When you look at the history of what we know about the world, you see a noticeable pattern. Natural explanations of things have been replacing supernatural explanations of them. Like a steamroller. Why the Sun rises and sets. Where thunder and lightning come from. Why people get sick. Why people look like their parents. How the complexity of life came into being. I could go on and on.

All these things were once explained by religion. But as we understood the world better, and learned to observe it more carefully, the explanations based on religion were replaced by ones based on physical cause and effect. Consistently. Thoroughly. Like a steamroller. The number of times that a supernatural explanation of a phenomenon has been replaced by a natural explanation? Thousands upon thousands upon thousands.

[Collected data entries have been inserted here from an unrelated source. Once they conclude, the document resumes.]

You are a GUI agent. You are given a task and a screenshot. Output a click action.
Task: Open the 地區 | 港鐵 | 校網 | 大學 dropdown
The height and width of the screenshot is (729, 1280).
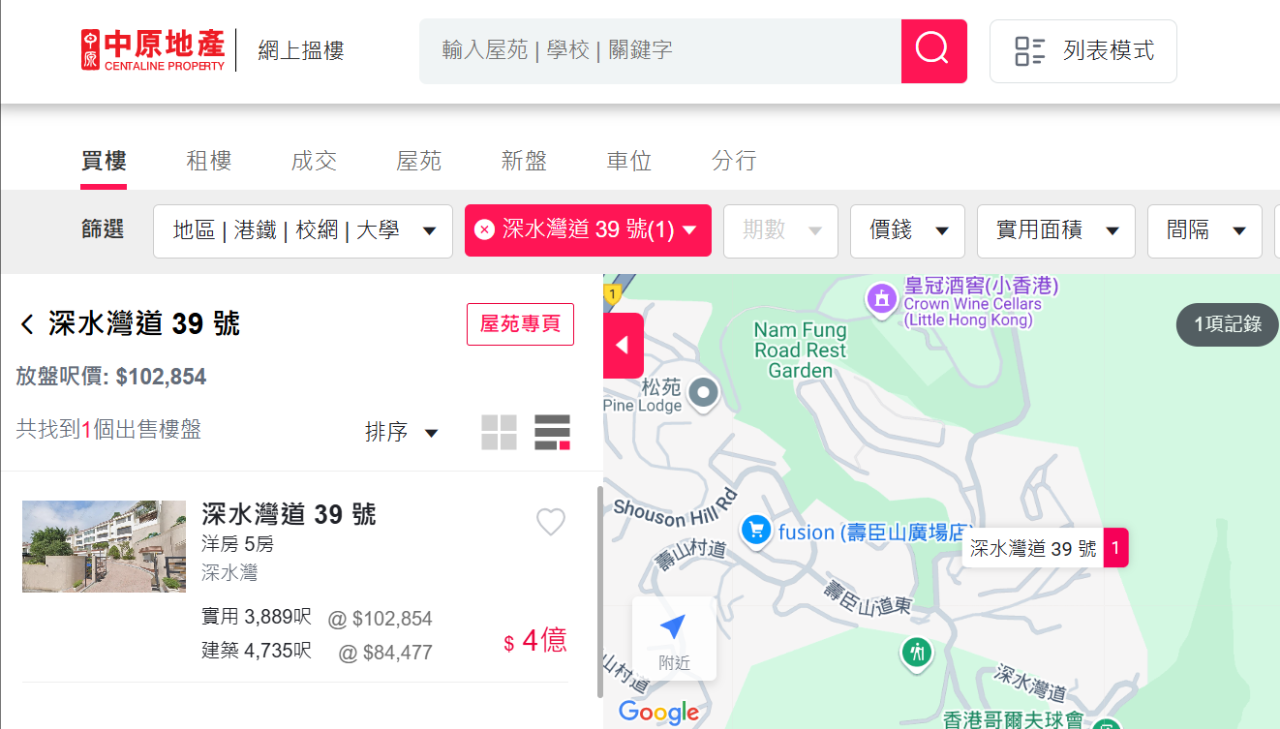(303, 231)
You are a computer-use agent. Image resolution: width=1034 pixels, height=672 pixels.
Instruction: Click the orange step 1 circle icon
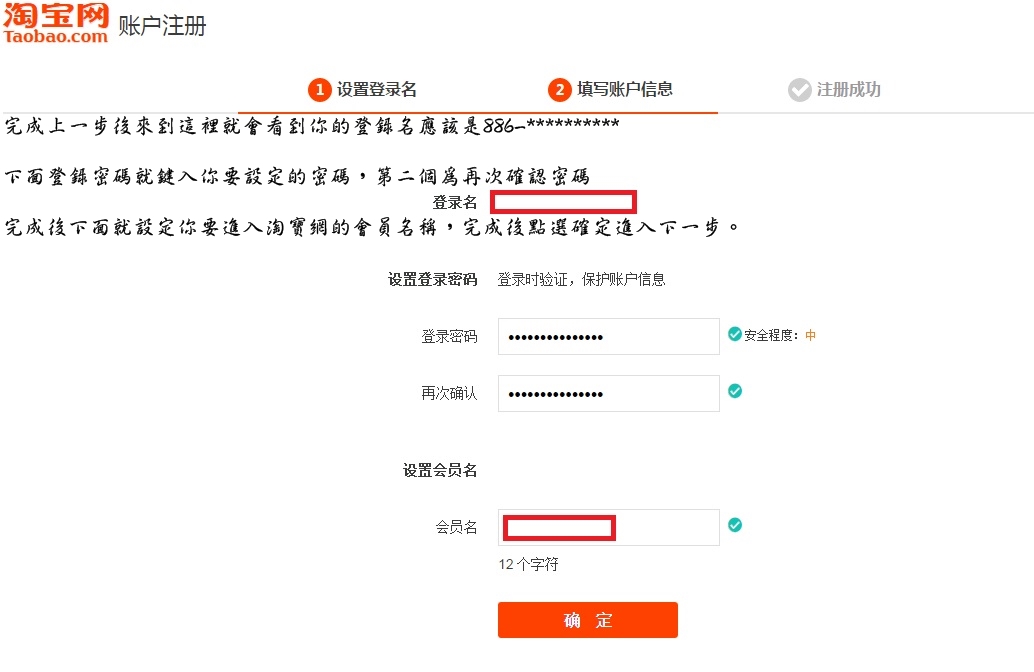[319, 90]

Now. The number of times that a natural explanation of a phenomenon has been replaced by a supernatural one? The number of times humankind has said, “We used to think ( X ) was caused by physical cause and effect, but now we understand that it’s caused by God, or spirits, or demons, or the soul”?

Exactly zero.

1

It is also the rejection of authority. I think I read somewhere that you are more likely to believe in god if you had a strong grandparental influence in your childhood. That makes sense as your parents would have a higher power too.
Someone like myself who hates being told what to do would automatically balk at a book of rules that tried to govern my actions and thoughts.

1

Requiring your believe be grounded in evidence instead of faith brings you to more truths. Having more truths gives you more informed decisions for your life. The better your decisions are the less mistakes you make. Question everything and follow the evidence instead of blind faith. That is Atheism to me.

7

Mine is even shorter... (But I really like the way you did it also.)

Religion is for those that are taught what to think.

Atheism is for those that are taught to think.

2

The more we know, the more science advances, the less dependent we become for quick answers to unknowns.

4

Eh...don't be so quick to judge a private Christian college unless you do actually know it to be a rather conservative one. I went to a Christian liberal arts college once upon a time and though I dropped out, I was there for a time and really, during that time, only took one religion class and classes for the most part didn't get heavily Christian handed.

That said, I agree, atheism in and of itself doesn't have much to attract people compared to religion but religion has a lot of issues that I think is causing the current generation to balk: current sexual abuse scandals, lack of inclusiveness, inability to really answer the questions that science is more able to answer, and so on. And unless that atheist finds a group, he or she is pretty alone but there can be a certain freedom in not being trapped by religious dogma too.

2

Atheism is no more attractive than a non-belief in unicorns.

palex Level 6 Aug 29, 2019
3

Welcome back!!!

5

I definitely think the God of the Gaps and the rise in rationality is party of it. Science produces miracles that religion can't even dream of.
I think another important factor is social change. People are much more mobile in their lifestyle now, less dependant on the fixed social structure of work/family/church than they used to be.

5

The more science progresses and explains the unknown, the more humans lose the need to have a god to explain it.

Using your own words here explains it very well. God and the bible are static and never changing. Science is progressive and ever changing. That works for me because a flat earth and weird ideas about a firmament, worldwide floods, and talking snakes are a bit much. The biblical god is much like Zeus and about as credible.

2

The one thing I like most about the god of the gaps, is that it has kept on getting smaller and smaller all the time, till it perhaps fades away.

7

“I don't want to believe. I want to know.”

“For me, it is far better to grasp the Universe as it really is than to persist in delusion, however satisfying and reassuring.”

― Carl Sagan

1

Give your friend credit. Answering your challenges will strengthen her faith. Most religions discourage critical thought or variations of belief. If she has asked these questions to herself she may be prepared. This may be a homework assignment preparing her for evangelizing.